Saved data entries

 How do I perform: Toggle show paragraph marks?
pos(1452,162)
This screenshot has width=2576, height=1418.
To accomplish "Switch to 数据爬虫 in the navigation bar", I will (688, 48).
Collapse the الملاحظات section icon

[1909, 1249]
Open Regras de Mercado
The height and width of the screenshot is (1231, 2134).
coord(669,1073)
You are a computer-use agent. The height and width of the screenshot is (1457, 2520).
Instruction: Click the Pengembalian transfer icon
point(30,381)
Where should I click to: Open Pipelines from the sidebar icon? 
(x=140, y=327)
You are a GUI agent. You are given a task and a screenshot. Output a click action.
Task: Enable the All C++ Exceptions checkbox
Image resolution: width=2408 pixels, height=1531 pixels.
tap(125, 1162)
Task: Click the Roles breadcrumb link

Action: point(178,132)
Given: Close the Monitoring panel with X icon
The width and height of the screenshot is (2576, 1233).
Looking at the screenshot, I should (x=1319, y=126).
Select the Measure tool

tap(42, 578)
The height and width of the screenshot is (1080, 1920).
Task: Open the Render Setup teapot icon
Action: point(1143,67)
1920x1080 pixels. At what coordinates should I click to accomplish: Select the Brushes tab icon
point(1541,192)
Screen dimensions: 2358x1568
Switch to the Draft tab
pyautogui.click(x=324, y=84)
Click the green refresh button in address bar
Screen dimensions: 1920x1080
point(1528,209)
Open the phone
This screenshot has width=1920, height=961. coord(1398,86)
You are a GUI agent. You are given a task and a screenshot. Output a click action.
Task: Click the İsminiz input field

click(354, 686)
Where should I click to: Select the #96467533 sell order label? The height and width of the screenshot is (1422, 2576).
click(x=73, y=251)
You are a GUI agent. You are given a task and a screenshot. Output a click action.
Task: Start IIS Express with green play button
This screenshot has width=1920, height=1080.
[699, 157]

» **TASK OBJECTIVE**
A word-for-word restatement of the lines running from the one with "1920x1080 pixels. At" to the last line of the records is the whole answer.

» **TASK RESPONSE**
1920x1080 pixels. At what coordinates should I click to accomplish: Select the Brushes tab icon
point(1541,192)
Screen dimensions: 2358x1568
Switch to the Draft tab
pyautogui.click(x=324, y=84)
Click the green refresh button in address bar
Screen dimensions: 1920x1080
point(1528,209)
Open the phone
This screenshot has width=1920, height=961. coord(1398,86)
You are a GUI agent. You are given a task and a screenshot. Output a click action.
Task: Click the İsminiz input field

click(354, 686)
Where should I click to: Select the #96467533 sell order label? The height and width of the screenshot is (1422, 2576).
click(x=73, y=251)
You are a GUI agent. You are given a task and a screenshot. Output a click action.
Task: Start IIS Express with green play button
This screenshot has width=1920, height=1080.
[699, 157]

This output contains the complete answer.